I dislike very much all these exceptions that we have to keep in the code, at some point we a) don't need them anymore, never b) but we don't know if they are still needed c) the code remains in WMCore forever and d) it complicates any code maintenance.
If the release will be kept longer in T0 with this long output name, then the only thing left is to hack once again the code though. Can you check that out and then we resume the discussion here?
So far no one pushed for the workflow name (and therefore output module label) to be changed. The only reply on this I found mentioned changing it for next year (which is a bit late).
Effectively, once you merge the validation patch, we won't be able to upgrade the Tier0 to this version of the WMCore code. Not until the PCL workflow has been changed to pass the validation.

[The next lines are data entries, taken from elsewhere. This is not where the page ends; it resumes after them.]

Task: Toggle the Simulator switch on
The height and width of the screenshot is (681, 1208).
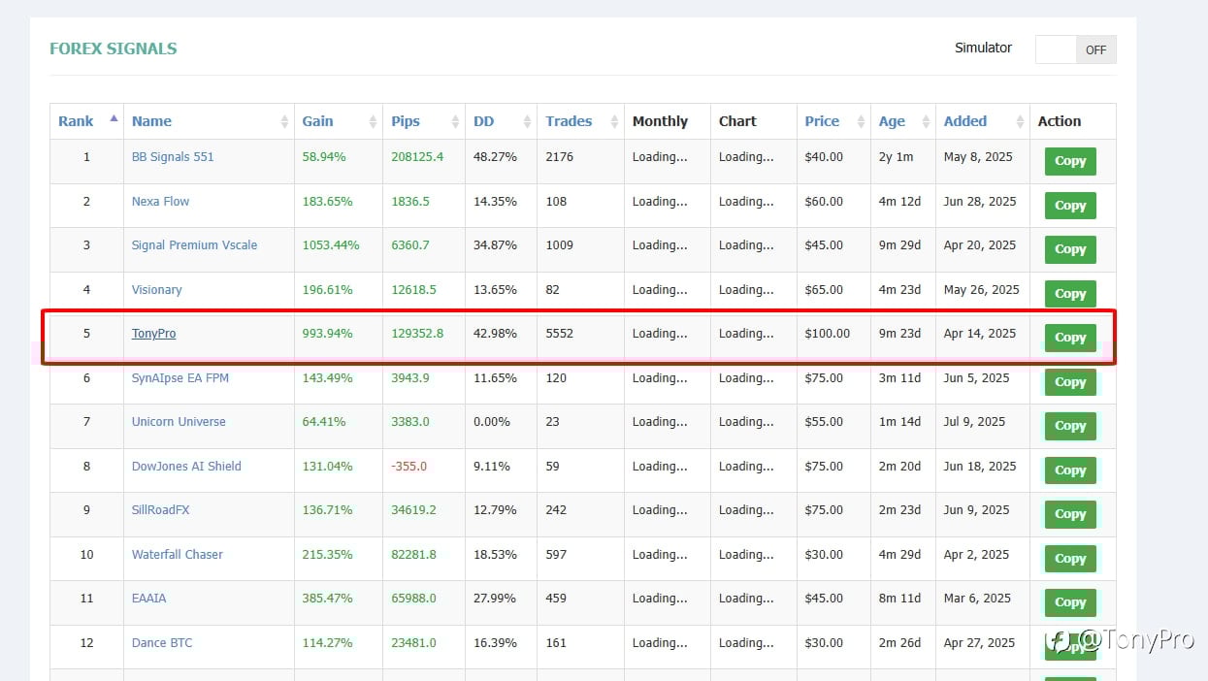Action: pyautogui.click(x=1076, y=49)
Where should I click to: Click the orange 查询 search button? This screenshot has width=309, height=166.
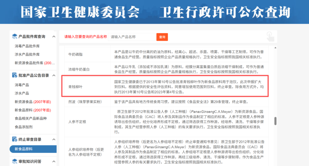tap(162, 37)
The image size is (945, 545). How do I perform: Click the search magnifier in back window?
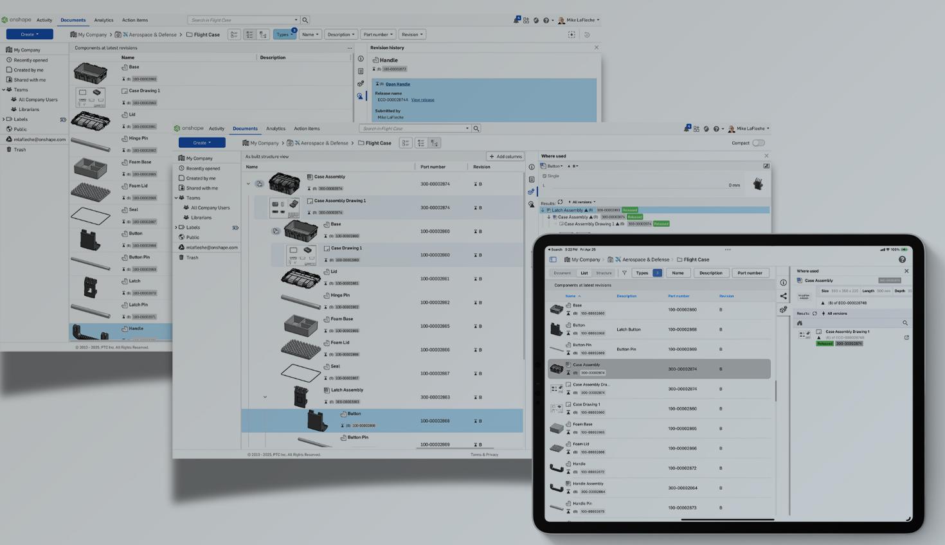pyautogui.click(x=305, y=20)
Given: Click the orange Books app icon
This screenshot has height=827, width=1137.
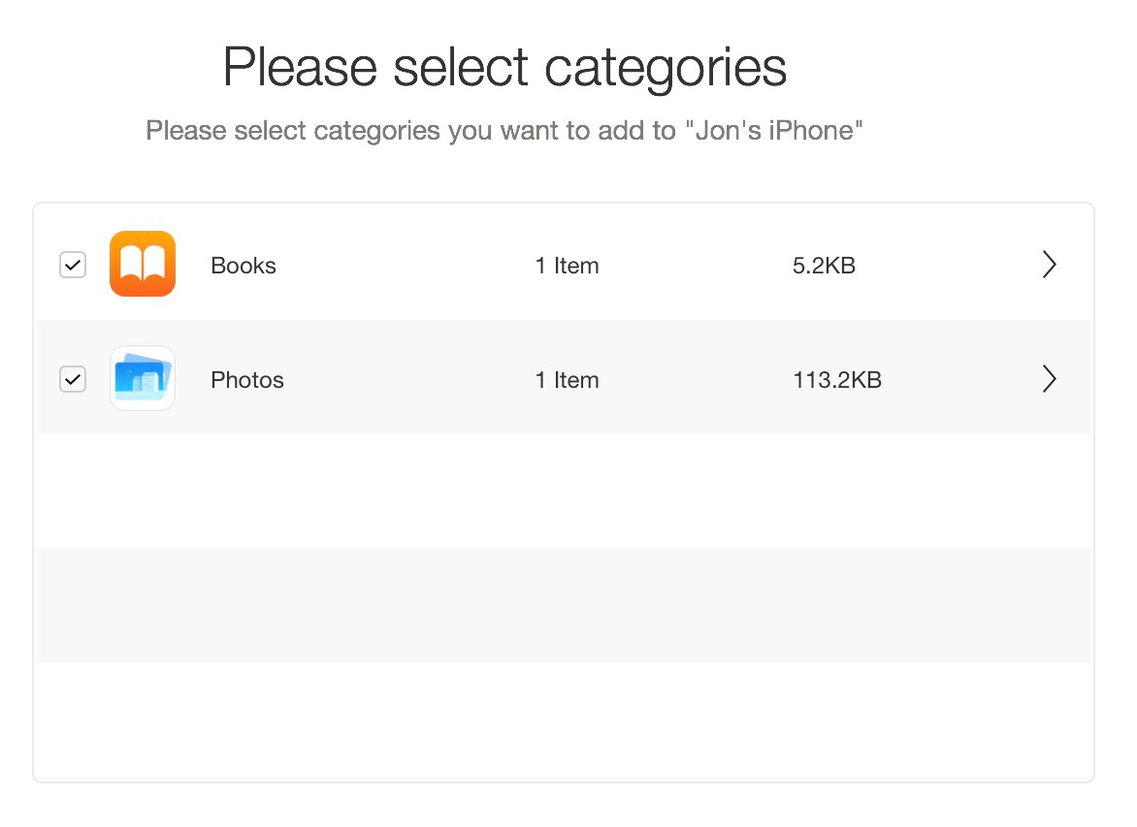Looking at the screenshot, I should (x=142, y=264).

I am not planning to update the Tier0 release anytime soon, so this is not a concern in the short term. OTOH, I don't want to rule out that we will want or have to change the Tier0 release before the end of the year.
I asked in HN for the workflow to be changed asap, lets see what kind of feedback I get.
If you need to keep a patch that does the mapping of the output label for the Tier0 for the rest of the year, you can also keep a patch that reverts the check that Alan is going to insert.
In principle correct, but I'd rather not have to write a patch just to partially revert the patch that Alan is still writing/testing :-)
Well, you don't have to "write" it, you get git to do it for you with git revert.
Eric
I actually want the validation so we don't get more of these configs with too long output module labels. Which means I would actually have to patch on top of Alans patch, simple revert is not what we want.
Ok, I think we need to first fix the workflow configuration on T0 and then we can create the validation patch, just to be on the safe side. Dirk, don't forget updating this issue once you get updates from that HN.
Oh, create the validation patch please. We just can't use it on the Tier0 side until we fix the workflow. Doesn't mean we shouldn't get the validation in asap though.
Ok, the workflow is NOT going to be fixed until early 2017. I didn't really expect anything else. The response basically was "it's working as-is, we don't have time to work on this now, we'll look at it once we have time. ie. between the 2016 and 2017 data taking".
Which basically leaves us two options:
-
We don't put in a validation until early 2017 (which IMO is unacceptable).
-
We put in a validation check, but leave an exception for this one known use case and also leave the workaround for this one known use case. We can put in a an issue to remove the workaround and the exception once the workflow has been fixed.